• **Supplied passage**
On Fri, Jan 9, 2009 at 1:23 PM, Maxwell, Adam R <adam.maxw...@pnl.gov> wrote:
> On 01/08/09 09:18, "Michael McCracken" <michael.mccrac...@gmail.com> wrote:
>> On Thu, Jan 8, 2009 at 10:13 AM, Adam R. Maxwell <amaxw...@mac.com> wrote:
>>> Just as a note, it might be easier for others to contribute if some
>>> ground rules were agreed on (maybe better late then never...).  I quit
>>> because development is anarchic: anyone can rewrite anyone else's code,
>>> regardless of whether it's a work-in-progress, so it's difficult to
>>> build or design anything long-term.  Additionally, there is no review
>>> process, just watching the commit list and arguing after the fact.
>>
>> This is one reason why git-svn is interesting. git would let us
>> maintain local changes under version control without changing the
>> "official" mainline build in SVN until after discussion of a change.
>
> So you hack on a local copy and commit to a local git repository, then sync
> with the remote svn repository when you're done?  I never bothered
> installing git, since IIRC it dumps a huge number of tools on your drive.

That's right. I also haven't installed git. I've used darcs and arch, though.
most examples of git I see now have a single executable "git" so you
say "git add" now instead of "git-add" - don't know if that means it
now only installs one binary though.

> Would this be worth using for "small" changes, or mainly for something
> massive like a rewrite of file handling?

Either. Small changes are fine. I like small commits, since it makes
tracking history easier, and a quick diff against the last local
commit is a great way to find temp testing code that should not be
committed to the main, because it'll be smaller than looking through
the whole patch.

I *believe* git also has a feature I loved in darcs: say you make two
separate unrelated changes to a file, like a bug fix in one function
and a feature add in another. You then go to commit. In SVN, you get
one commit with two unrelated changes, bleh. In darcs (and git I
think) you get to cherry-pick which changes you want to commit right
now, and you end up with two commits even though you weren't careful
about when you committed.
Of course if the changes overlap you're SOL but then it's up to good habits.

> What I've done for a long time is keep a bibdesk-clean (for nightly builds)
> and bibdesk-working, where I hack on stuff that's not ready for commit.  And
> I use Undo a lot in Xcode :).

Do you use those snapshots they added a couple years ago? Or just
straight up Undo?

> It's pretty hard to tell when something's ready for commit, and I think we
> all have different ideas on that; that's basically the problem I have.  So
> how do /you/ tell if it's time to check in?

• **Exercise goal**
Copy the email thread about git-svn word for word, everything from "I *believe* git" down to "in Xcode :).".

• **Recorded information**

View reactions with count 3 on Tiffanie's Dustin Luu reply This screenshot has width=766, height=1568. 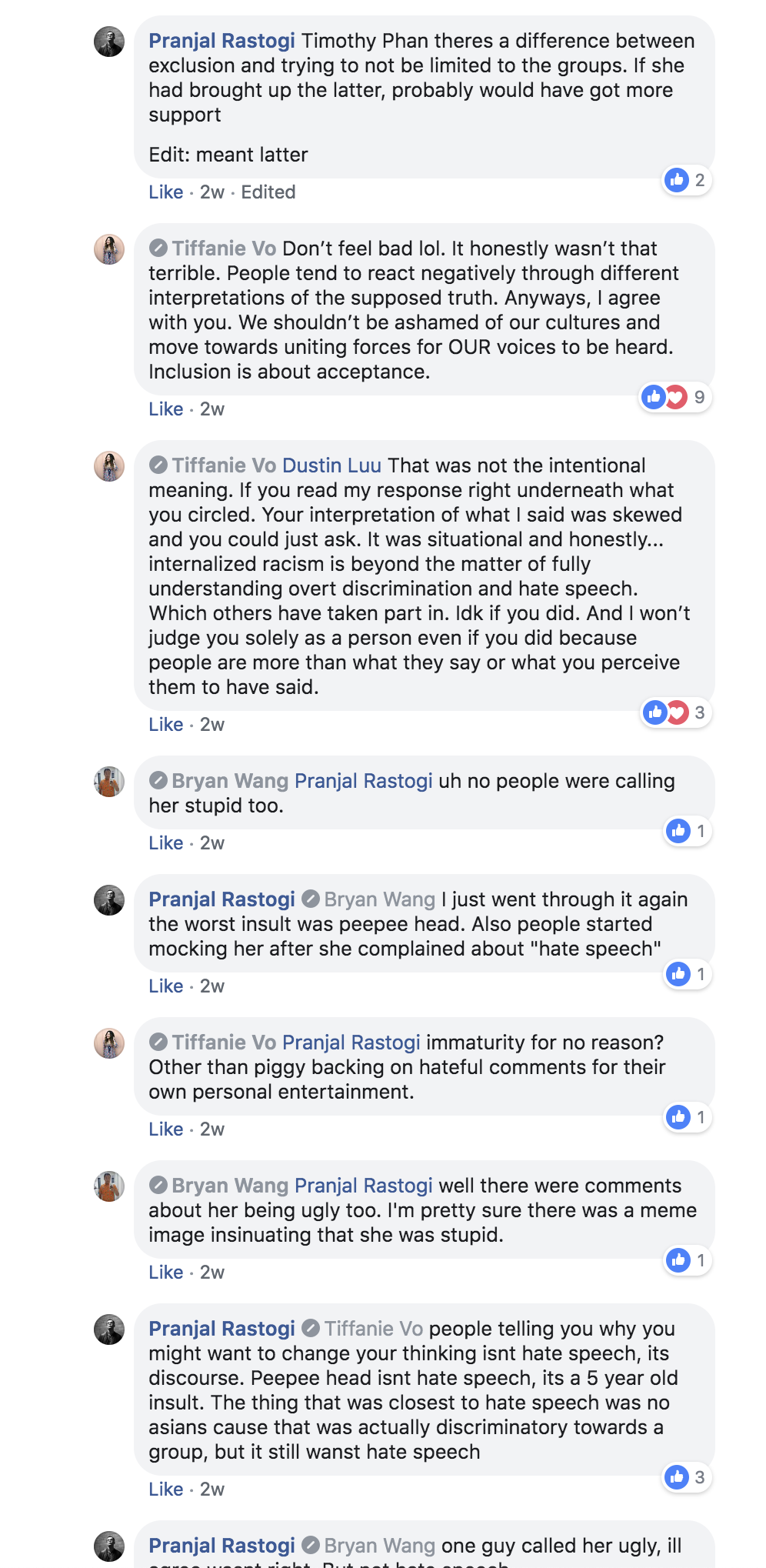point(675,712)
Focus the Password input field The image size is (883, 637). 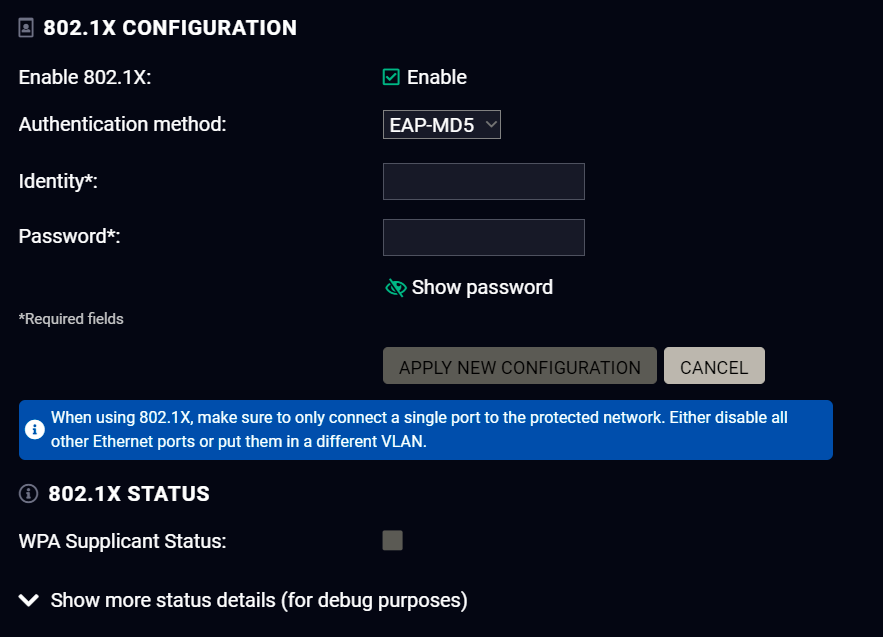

• **Correct answer**
I *believe* git also has a feature I loved in darcs: say you make two
separate unrelated changes to a file, like a bug fix in one function
and a feature add in another. You then go to commit. In SVN, you get
one commit with two unrelated changes, bleh. In darcs (and git I
think) you get to cherry-pick which changes you want to commit right
now, and you end up with two commits even though you weren't careful
about when you committed.
Of course if the changes overlap you're SOL but then it's up to good habits.

> What I've done for a long time is keep a bibdesk-clean (for nightly builds)
> and bibdesk-working, where I hack on stuff that's not ready for commit.  And
> I use Undo a lot in Xcode :).